April 19, 2016

Taxable sales plummet in 2015

By Neal A. Shipman
Farmer Editor

After seeing an all-time record being set in taxable sales and purchases in North Dakota in 2014, those figures took a big nose dive in 2015 according to recent data from the North Dakota Tax Department. The state’s tremendous growth in sales was fueled in a large part by the rapid development of the oil and gas industry in western North Dakota.
But with the drop of oil prices into the $30 to $40 per barrel range for much of 2015, drilling activity slowed from its previous breakneck pace. And the impacts of the slowdown in the state’s oil patch has reverberated across the state’s economy.
State taxable sales and purchases during calendar year 2015 totaled $22.9 billion, a decrease of nearly 19 percent from the $28.2 billion total in 2014, according to Ryan Rauschenberger, state tax commissioner.

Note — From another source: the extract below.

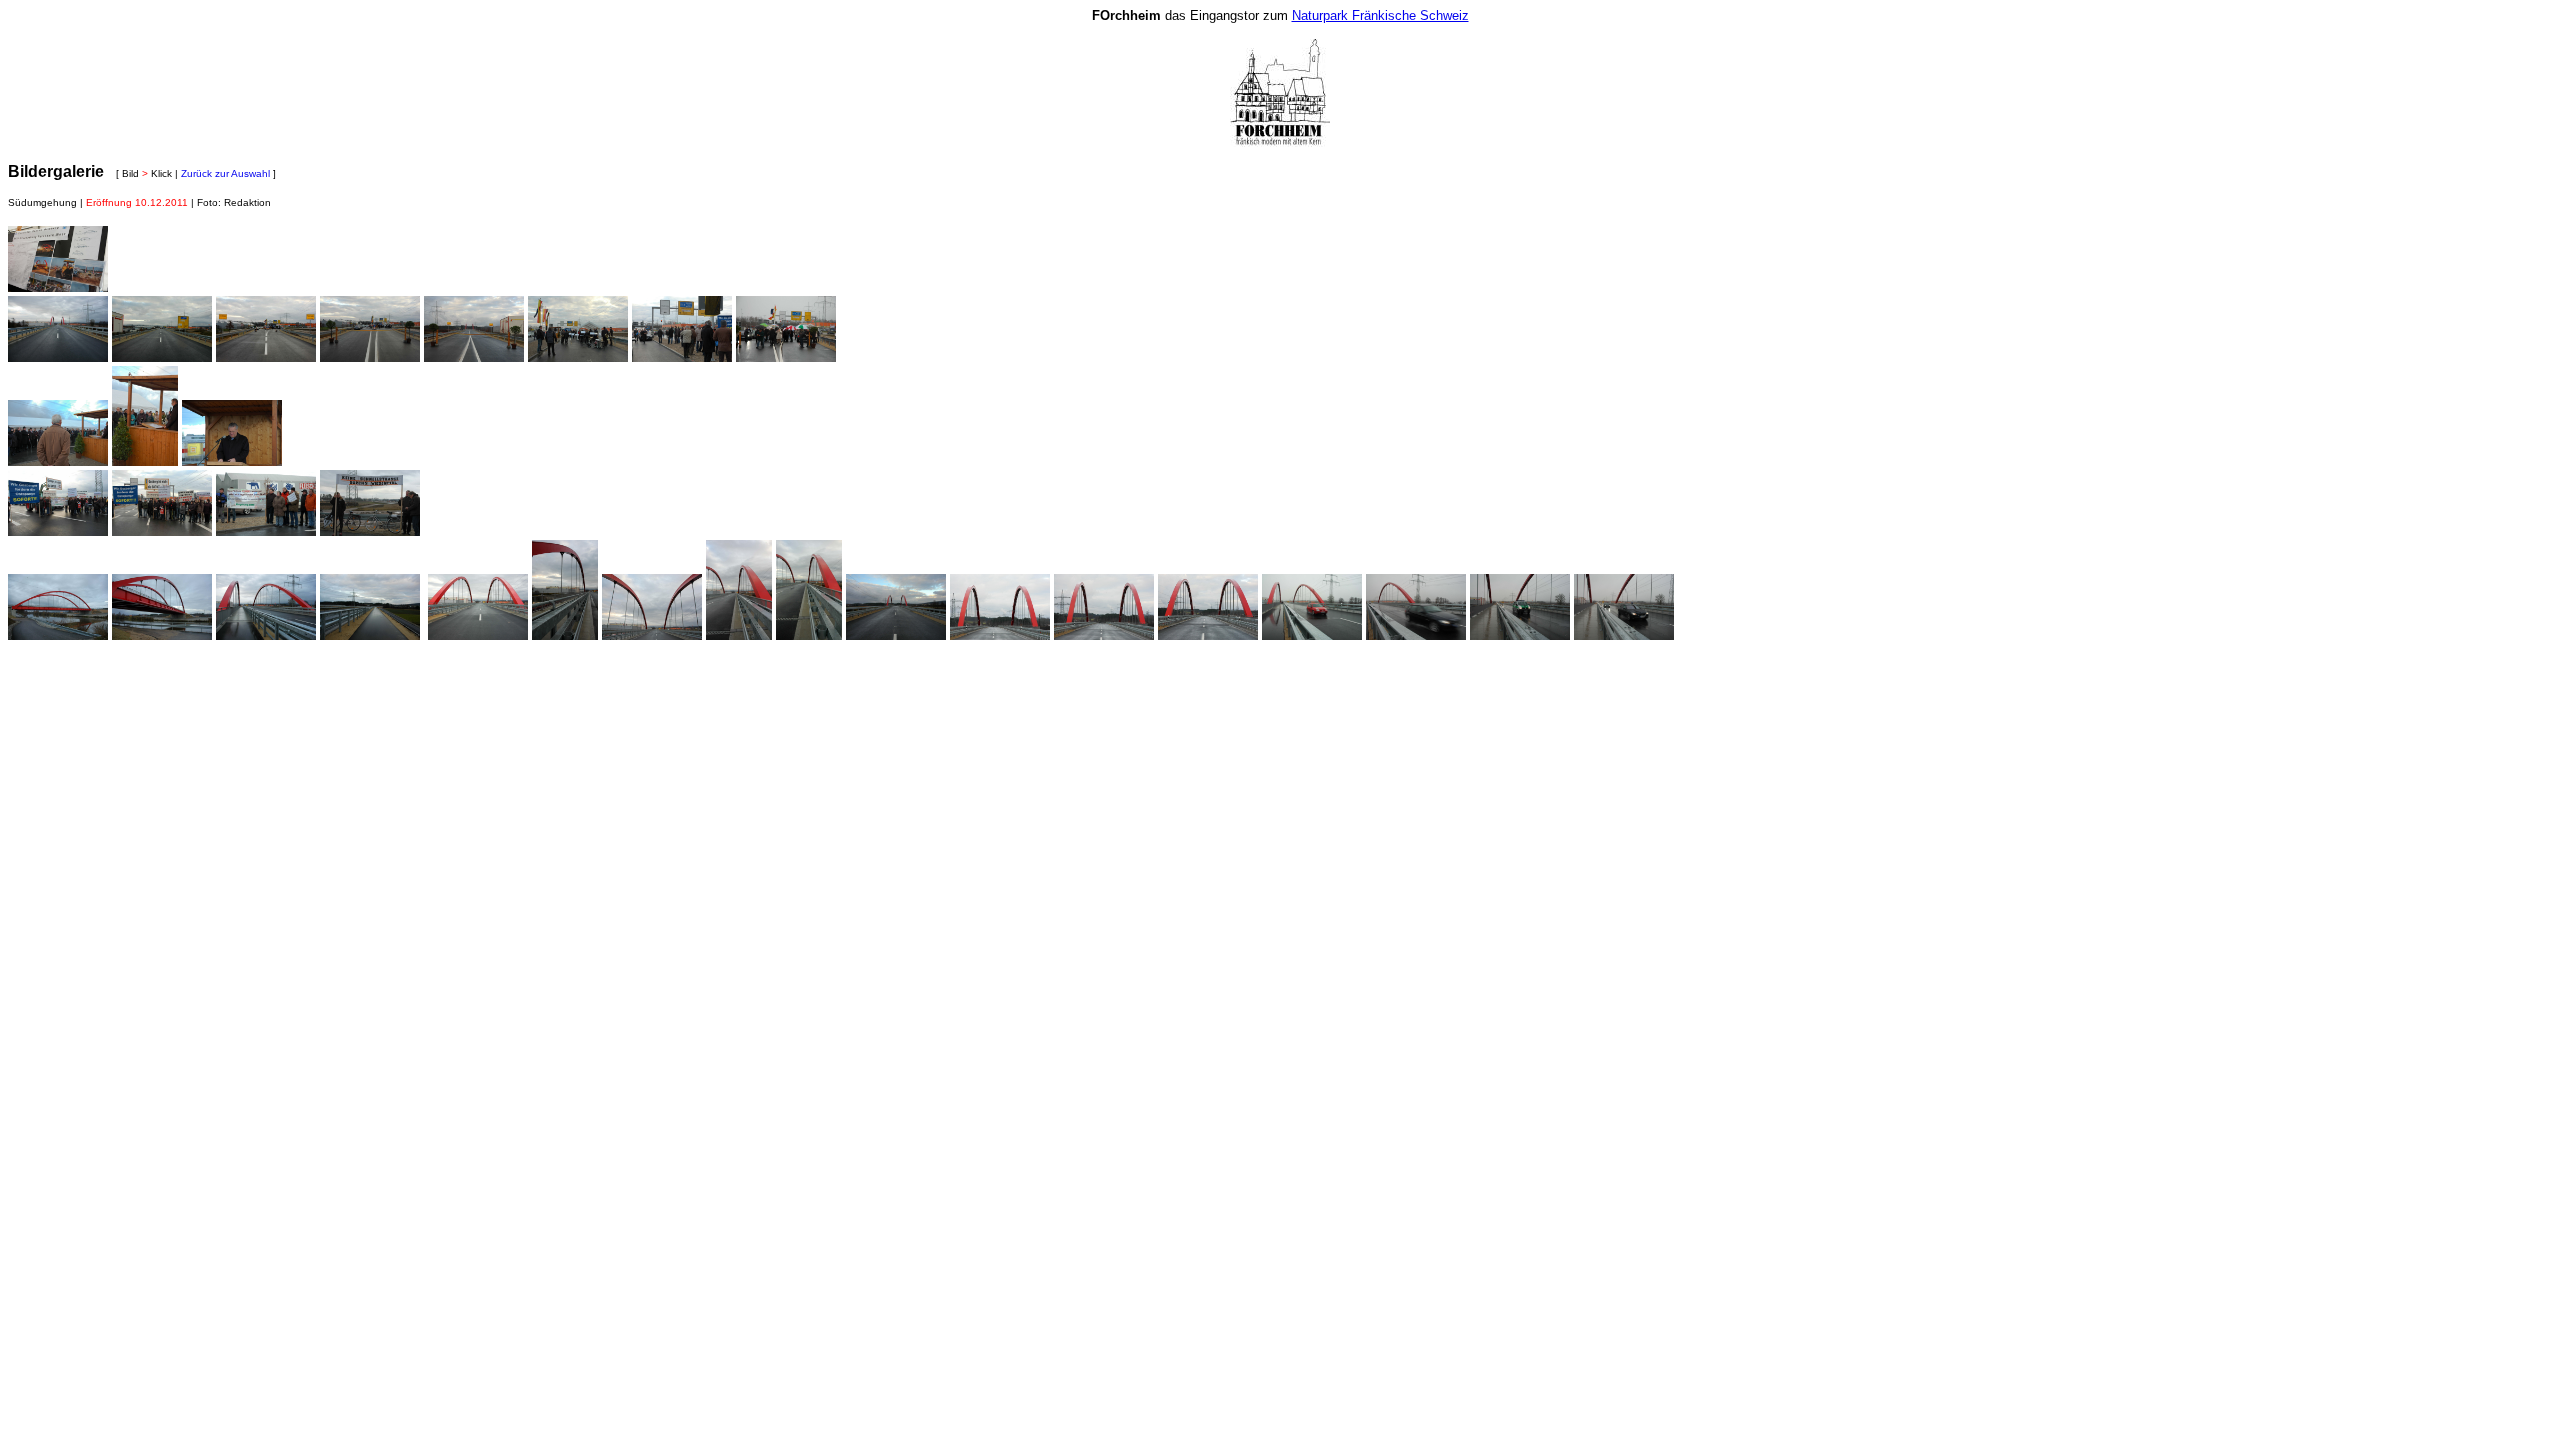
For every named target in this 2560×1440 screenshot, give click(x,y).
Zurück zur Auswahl (225, 173)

“We experienced an all-time taxable sales and purchases high for North Dakota in 2014,” stated Rauschenberger. “Despite falling below that peak, 2015 taxable sales and purchases have still grown 146 percent from where they were just one decade ago. Even with 17.5 percent inflation during that timeframe, the exceptional rate of real growth in taxable sales and purchases is more than 128 percent for the last decade.”

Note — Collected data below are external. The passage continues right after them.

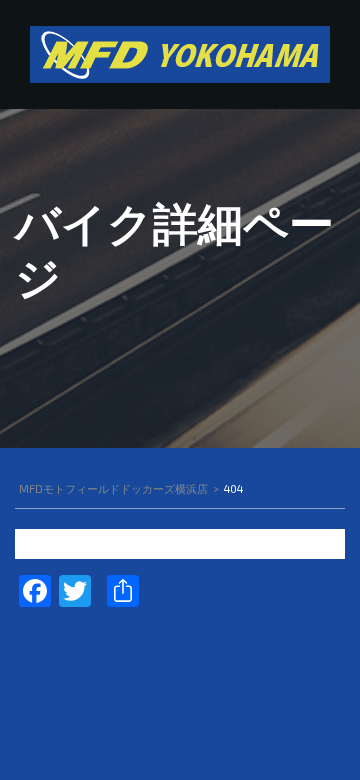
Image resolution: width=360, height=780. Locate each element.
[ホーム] (180, 52)
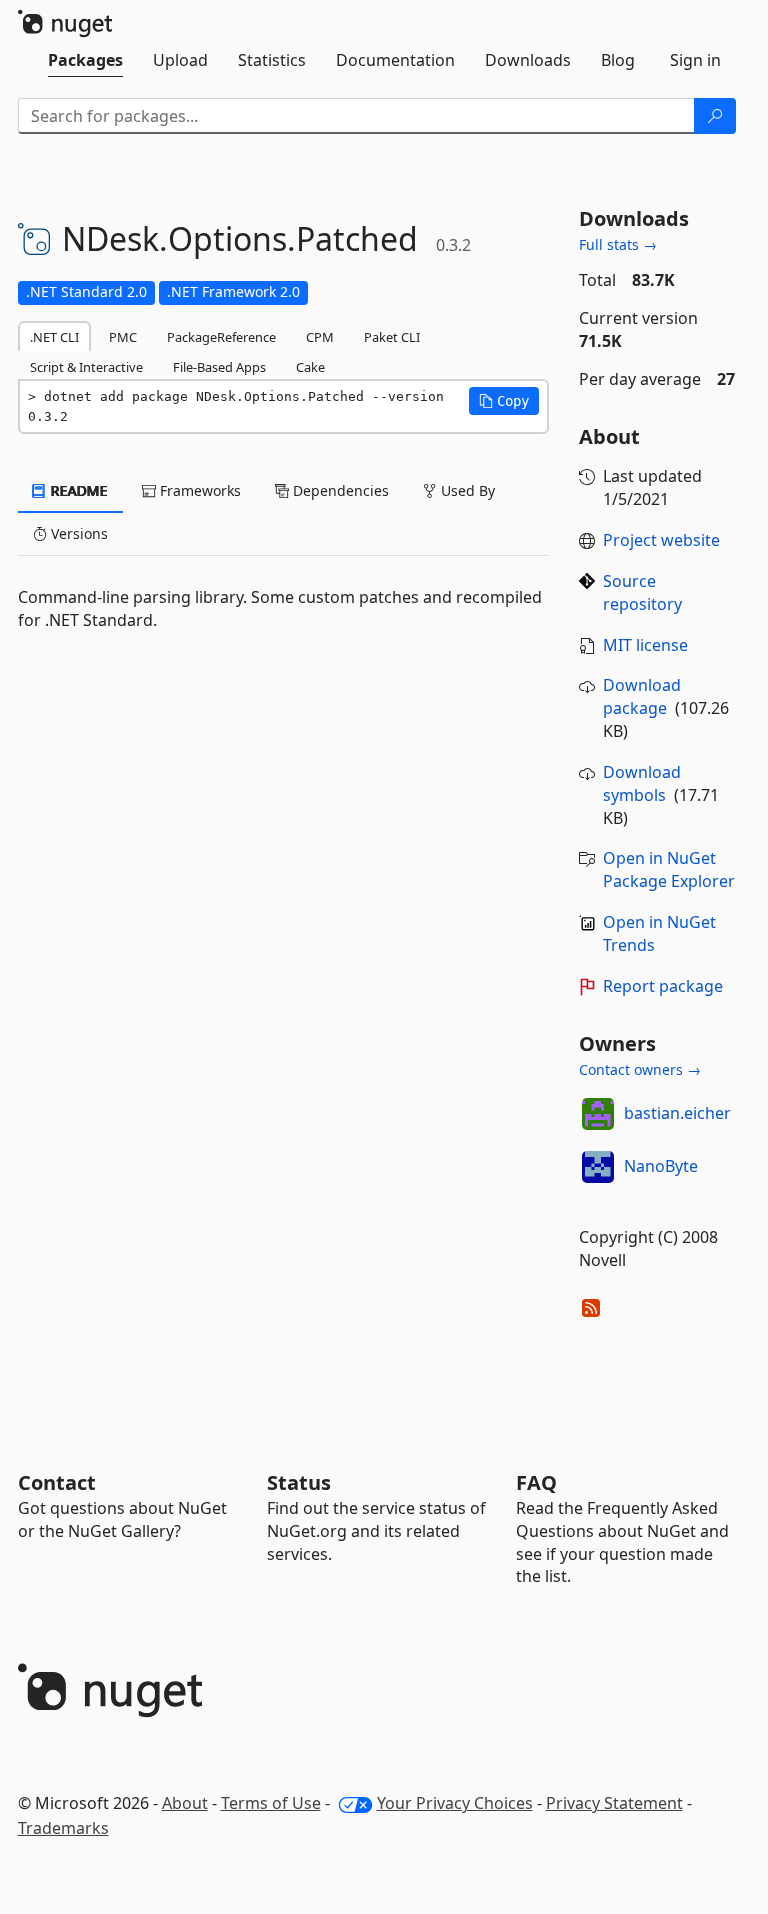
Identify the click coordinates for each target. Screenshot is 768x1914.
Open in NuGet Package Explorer (669, 869)
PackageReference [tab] (221, 337)
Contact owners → (640, 1069)
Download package (642, 696)
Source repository (642, 592)
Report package (663, 986)
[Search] (715, 116)
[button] (504, 401)
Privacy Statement (614, 1803)
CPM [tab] (320, 337)
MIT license (645, 645)
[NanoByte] (598, 1167)
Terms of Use (271, 1803)
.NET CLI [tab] (54, 337)
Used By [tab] (466, 490)
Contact (57, 1482)
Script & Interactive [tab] (86, 367)
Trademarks (63, 1828)
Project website (661, 540)
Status (299, 1482)
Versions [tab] (77, 533)
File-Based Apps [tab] (219, 367)
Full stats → (618, 244)
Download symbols (642, 783)
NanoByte (661, 1166)
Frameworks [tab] (198, 490)
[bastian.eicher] (598, 1114)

And nowhere was the impact of lower energy prices felt more than in the oil-producing counties of western North Dakota that saw a decline in taxable sales from 2014 to 2015 of upward to 40 percent.
Williams County saw its taxable sales decline nearly 38 percent from its record high of $3.826 billion in 2014 to $2.373 billion in 2015.

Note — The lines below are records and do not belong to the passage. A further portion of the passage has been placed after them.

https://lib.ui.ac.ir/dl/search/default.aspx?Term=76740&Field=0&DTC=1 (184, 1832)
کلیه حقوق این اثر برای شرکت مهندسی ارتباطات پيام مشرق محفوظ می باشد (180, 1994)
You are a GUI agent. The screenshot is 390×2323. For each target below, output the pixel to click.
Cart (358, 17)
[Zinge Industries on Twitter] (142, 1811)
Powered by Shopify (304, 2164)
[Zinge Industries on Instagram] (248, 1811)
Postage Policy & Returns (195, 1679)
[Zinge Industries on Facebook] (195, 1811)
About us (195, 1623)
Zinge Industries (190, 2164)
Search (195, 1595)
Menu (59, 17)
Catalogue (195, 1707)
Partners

For Watford City and McKenzie County, which remains in the epicenter of the oil and natural gas development, taxable sales and purchases fell by nearly 27 percent.
For the calendar year of 2015, Watford City’s taxable sales and purchases fell 37.34 percent from a record $300,352,772 in 2014 to $218,228,334 in 2015. McKenzie County’s sales decline mirrored that of its largest city with a 26.45 percent decline. In 2015, the county had taxable sales and purchases of $265,219,713 compared to $360,608,310 in 2014.
Statewide, five of the 15 major industry sectors saw growth from 2014 to 2015. Most notable among those showing increases were the utilities and information industries sectors with increases of 21.2 and 5.17 percent, respectively.
“The mining and oil extraction and wholesale trade sectors saw the highest percent decreases from 2014 to 2015,” Rauschenberger added. “Both of those sector decreases are tied to low commodity prices, clearly impacting some of North Dakota’s major industries.”
In 2015, only eight of the state’s 53 counties showed a growth in taxable sales and purchases, while only 55 of the state’s 200 largest cities showed a positive gain in sales this past year.